Прочитав, я резко опустил коробку обратно на стол. Страшно стало, я задрожал от необъяснимой тревоги. Понятно, что это от мамы и что, когда я коробку открою, все уже станет не как раньше. Я узнаю что-то, чего не знал все эти годы, и это изменит меня навсегда. Так бывает в фильмах и книгах. Даже подумал: «Лучше тогда не открывать, лучше мне не знать ничего».
Я отошел от стола, сел на кровать. Смотрел на эту несчастную коробку несколько минут. Все пытался решиться. И отступить уже не мог: я ведь знал теперь, что она есть, эта коробка с секретами.
И наконец открыл.
Внутри все оказалось очень упорядоченно: сверху лежал конверт, на котором было написано: «Начни с письма».
Глубоко вздохнув, я взял его дрожащими пальцами.
Письмо было написано четкими, почти печатными буквами:
«Здравствуй, мой сыночек. Я не знаю, сколько тебе сейчас лет, и не знаю, помнишь ли ты меня. Наверное, я теперь только неясный образ в твоих воспоминаниях, но это к лучшему.
Если ты сейчас читаешь это письмо, значит, ты живешь со Славой, и я очень этому рада. Я и друзьям, и бабушке, и Славе – всем сказала, что хочу, чтобы ты остался с ним. Это была моя последняя воля, и я счастлива, что ее исполнили.

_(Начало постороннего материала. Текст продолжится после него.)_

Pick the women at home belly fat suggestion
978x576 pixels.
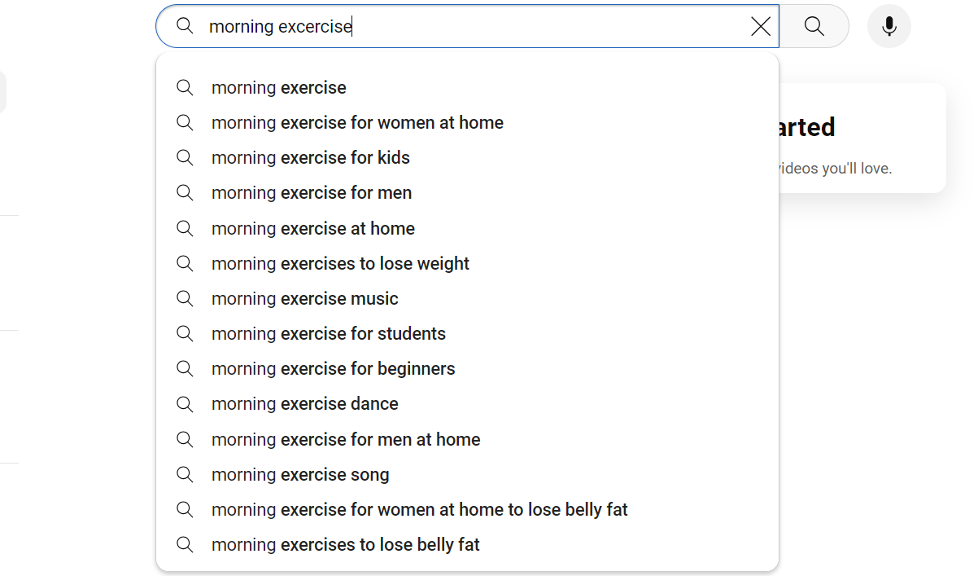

Я хочу, чтобы ты знал, почему для меня это важно. В первую очередь это важно для тебя. Если ты будешь взрослеть с ним и (я очень на это надеюсь) с его любимым человеком, то получишь непростой, но бесценный, уникальный опыт. Даже если иногда ты с этим не согласен, в будущем ты будешь благодарен за него. Извини, если я звучу как зануда, но это правда. За общественными ярлыками ты научишься видеть настоящих людей, но самое главное – ты научишься мыслить свободно. Многие люди к этому так никогда и не приходят, а ты будешь получать это, взрослея, и, хотя это очень, очень тяжело, оно того стоит.
Бабушка очень тебя любит, она бы тоже воспитала тебя в любви и заботе, даже не сомневайся. Но она бы никогда не научила тебя тому, что ты получаешь от жизни со Славой. Никогда. Ты бы вырос закостенелым, а я этого не хочу. У тебя огромный потенциал для того, чтобы вырасти очень мудрым человеком.

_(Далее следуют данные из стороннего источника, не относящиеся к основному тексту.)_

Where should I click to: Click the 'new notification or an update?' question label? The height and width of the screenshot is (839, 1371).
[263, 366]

Жаль, что я не смогу наблюдать за этим.
Прочти, пожалуйста, все, что лежит в этой коробке. Может быть, позже, когда захочешь к этому вернуться.
Бесконечно люблю тебя, мой мышонок Мики. Надеюсь, ты не перестал выдумывать свои замечательные сказки?
Твоя мама».
Я заплакал еще на середине письма. Потому что почувствовал ту любовь, с которой писалось письмо и которую я совсем не помнил. И уже ничего нельзя было сделать, никак нельзя ответить на эту любовь. От этого плакать хотелось сильнее всего.
В коробке лежали личные дневники, розовый и зеленый, и стопка фотографий. Зеленый дневник датировался числами, когда маме было лет одиннадцать, а розовый оказался про меня. Как я родился, когда первый раз улыбнулся, каким было мое первое слово. Я не смог начать их читать, но пролистал.
И только в зеленом зацепился взглядом за одну из последних записей, которая заканчивалась словами: «Я хочу, чтобы они вдвоем воспитывали моего сына». А до этого речь шла о Льве, но вчитываться я уже не мог, потому что ничего не разбирал от слез.
Фотографий было много, но почти ни одну из них я до этого не видел. Где-то мама, когда еще была маленькой, где-то детские фотографии Славы или их совместные, а еще несколько фотографий, где я один и где мы с ней вместе.
До вечера я просидел дома, не отвечал ни на какие телефонные и дверные звонки и просто ждал родителей. Думал, что, когда Лев вернется, мы поговорим.
Но на самом деле мы только перекинулись парой фраз:
– Прочитал?
– Да.
– Ну вот…
– Прости меня, пап.
– И ты меня.
Мы даже не смотрели друг на друга. Почему-то трудно это было.
А перед сном я еще раз пролистал зеленый дневник, но больше обращал внимание на последние записи, когда мама уже болела.
В одной из записей она рассуждала:
«…Может, быть ребенком в однополой семье еще сложнее, чем быть геем: терпеть придется не меньше, только еще и непонятно, в чем виноват. Но я так хочу, чтобы он вырос человечным, что готова пожертвовать его беззаботным детством. Может, я не права в своих решениях, может, я плохая мать? Не знаю…»
Засыпая, я подумал: «Спасибо, мама. Это было лучшее решение».